The 1997 LSU Tigers football team represented Louisiana State University in the 1997 NCAA Division I-A football season.  Coached by Gerry DiNardo in his third season at LSU, the Tigers played their home games at Tiger Stadium in Baton Rouge, Louisiana.

The Tigers began the season with high expectations following their first 10-win season since 1987. LSU's season was highlighted by a stunning 28–21 home upset of the top ranked Florida Gators (ending Florida's 25-game winning streak in SEC play) and an Independence Bowl victory over the Notre Dame Fighting Irish, who had defeated the Tigers in Baton Rouge during the regular season.

LSU also shut out Alabama 27–0 at Tuscaloosa, paying back the Crimson Tide for a 26–0 loss the previous season in Baton Rouge.

Despite the highs, LSU also experienced two embarrassing home losses. The first was to Ole Miss one week after the Tigers' conquest of then-No. 1 Florida. The second was to Notre Dame, which came to Baton Rouge at 4–5, needing three consecutive victories just to qualify for a bowl. In a stunning 24–6 triumph, the Irish rushed for 232 yards and played their first penalty-free and turnover-free game in program history.

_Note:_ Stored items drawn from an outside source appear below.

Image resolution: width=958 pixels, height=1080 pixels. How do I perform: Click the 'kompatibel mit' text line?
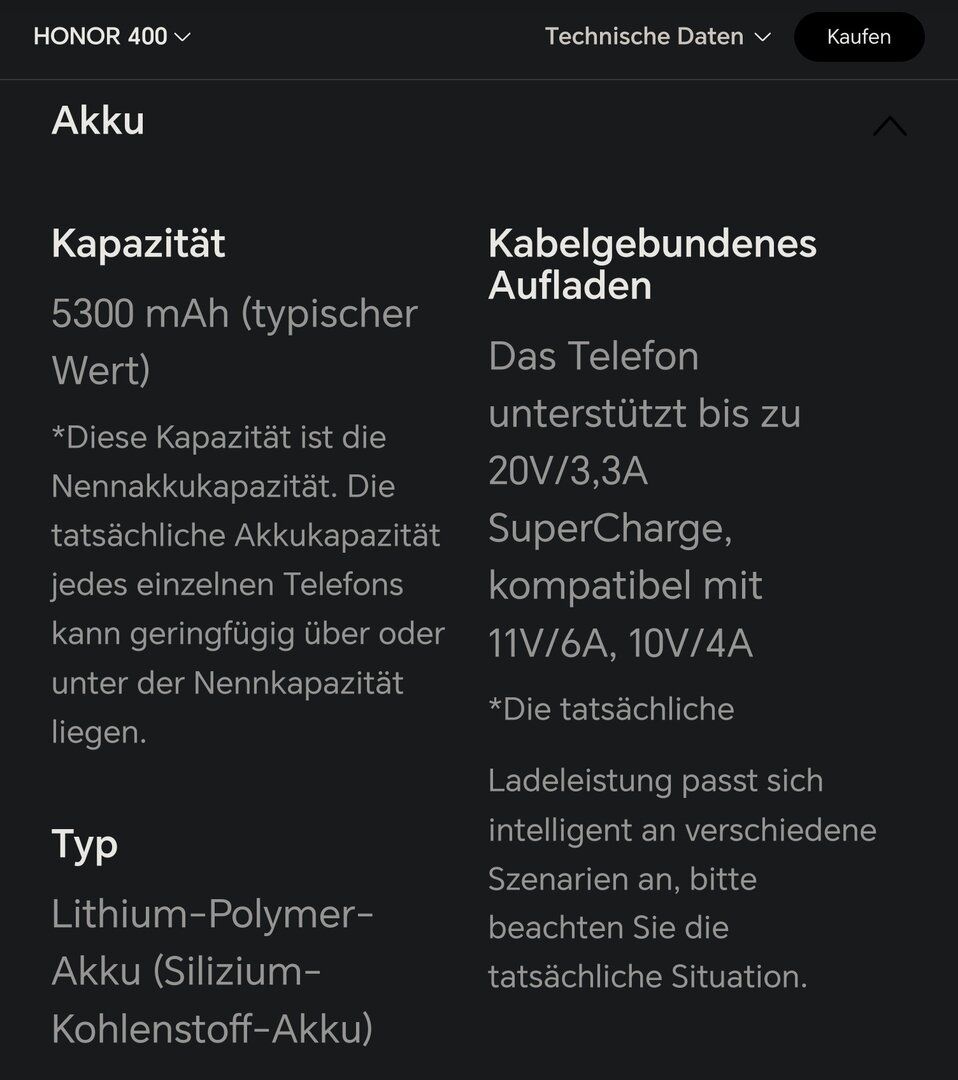(x=625, y=585)
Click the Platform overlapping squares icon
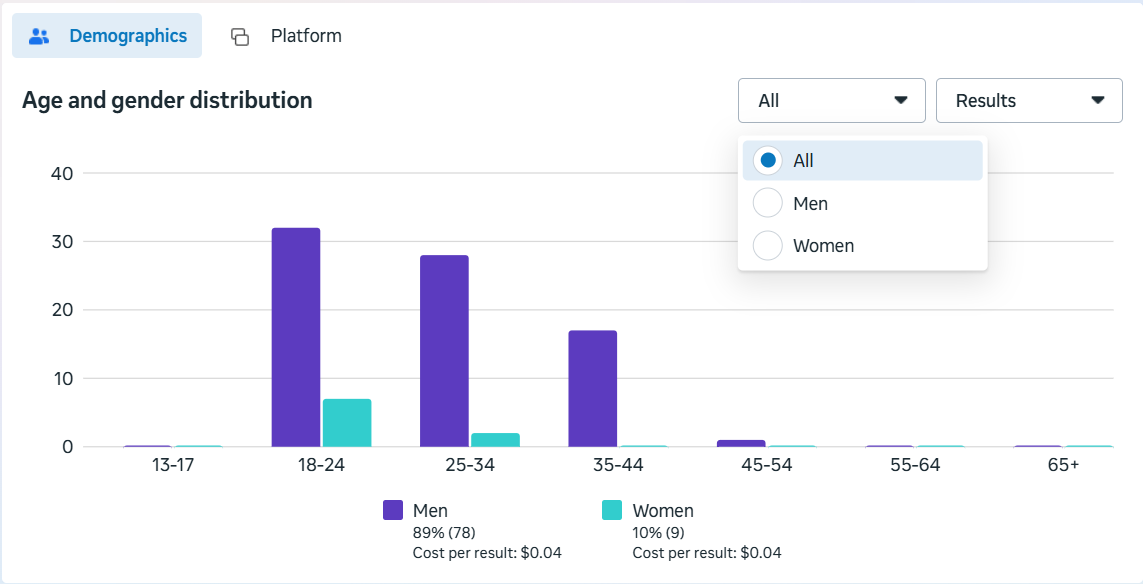The width and height of the screenshot is (1143, 584). (x=240, y=37)
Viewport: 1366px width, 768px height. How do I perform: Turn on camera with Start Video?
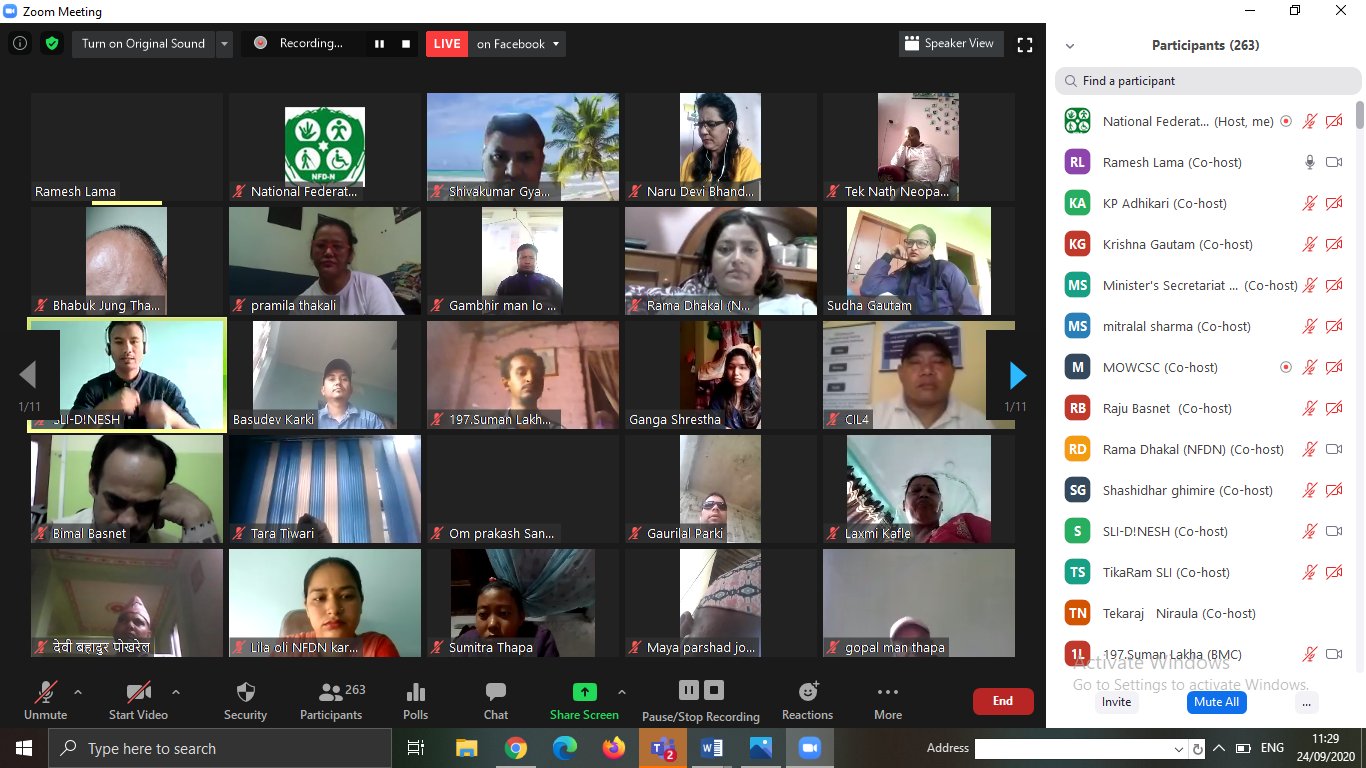[x=138, y=693]
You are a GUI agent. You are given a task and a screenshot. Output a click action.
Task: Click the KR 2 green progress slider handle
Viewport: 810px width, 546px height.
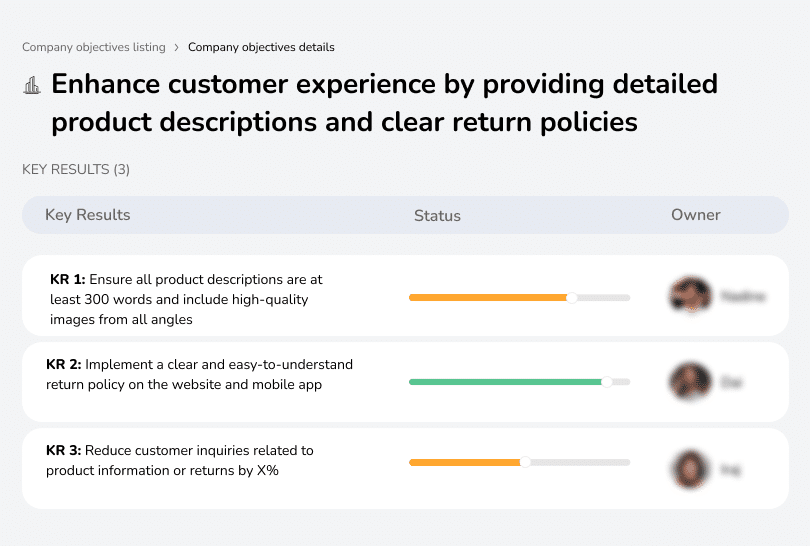coord(606,381)
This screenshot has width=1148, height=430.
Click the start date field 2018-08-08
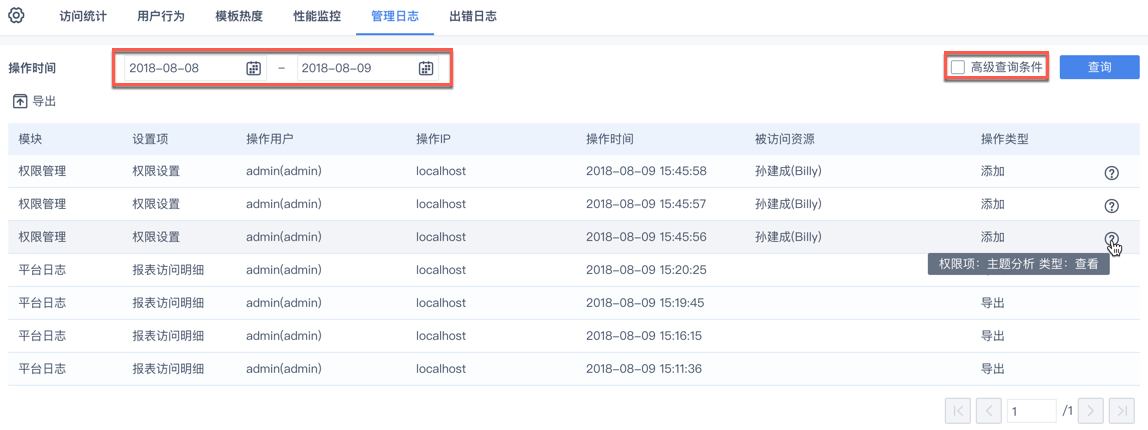185,68
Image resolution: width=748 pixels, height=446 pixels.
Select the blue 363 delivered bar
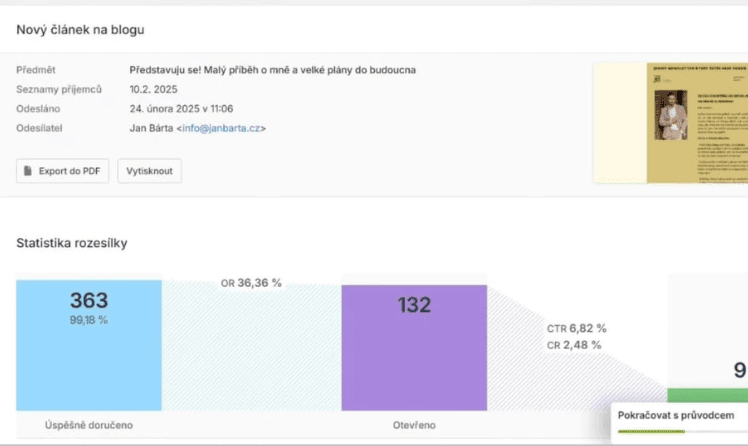pyautogui.click(x=89, y=345)

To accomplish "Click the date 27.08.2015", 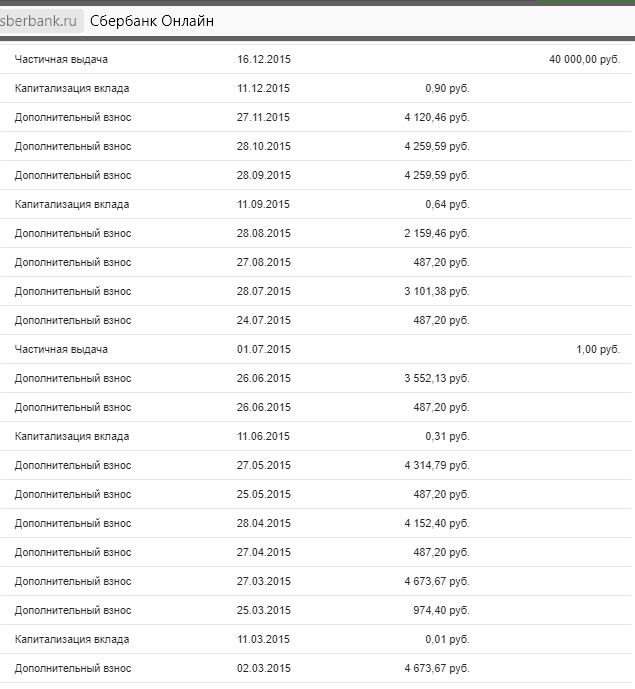I will [x=264, y=263].
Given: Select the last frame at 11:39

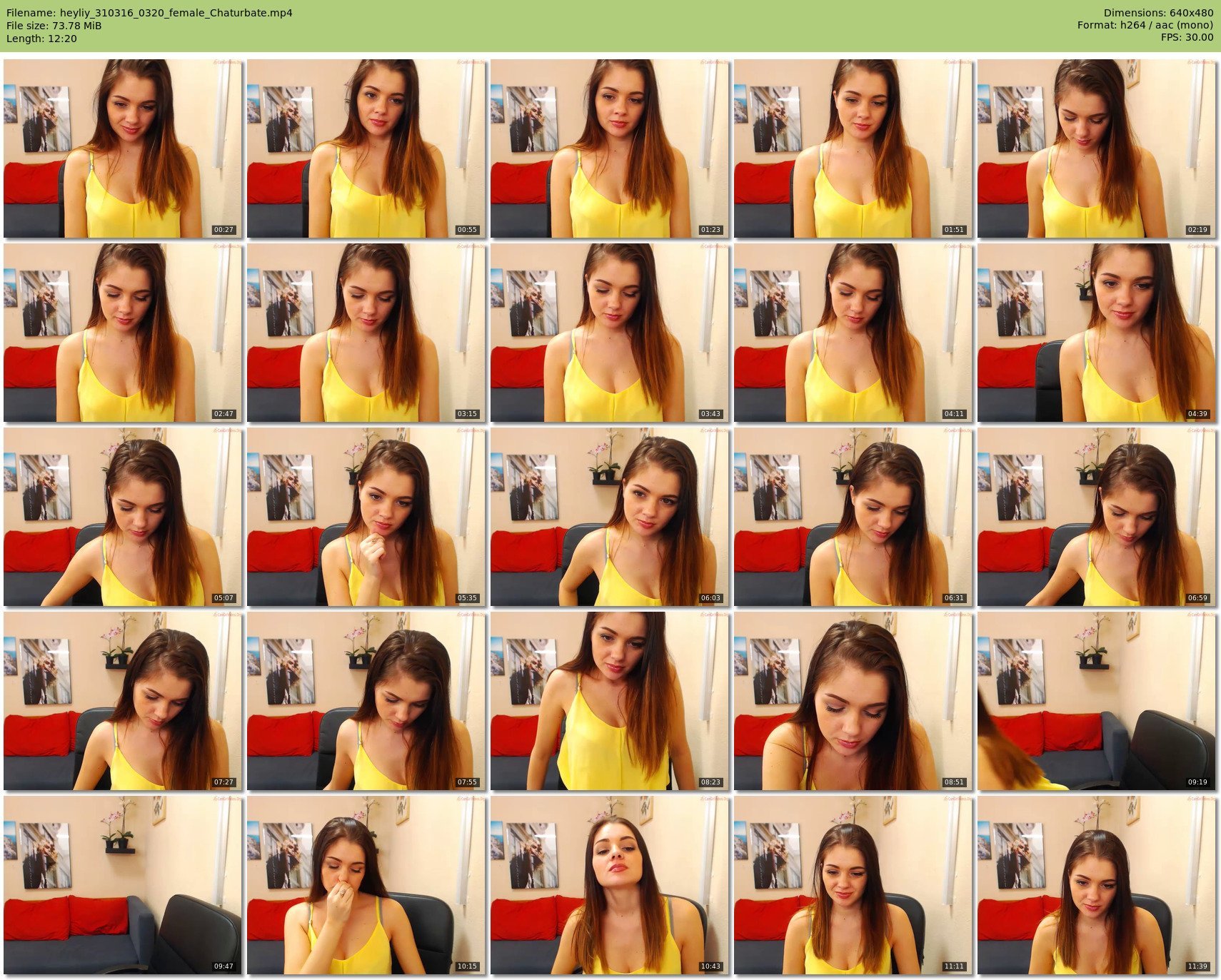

LSU was also quite fortunate to escape with a 7–6 victory at Vanderbilt, DiNardo's former employer. The Commodores scored a late touchdown and were lined up to go for a two-point conversion and a potential 8–7 win, but two delay of game penalties convinced Vanderbilt coach Woody Widenhofer to instead play for overtime. LSU's Arnold Miller preserved the win by blocking the kick.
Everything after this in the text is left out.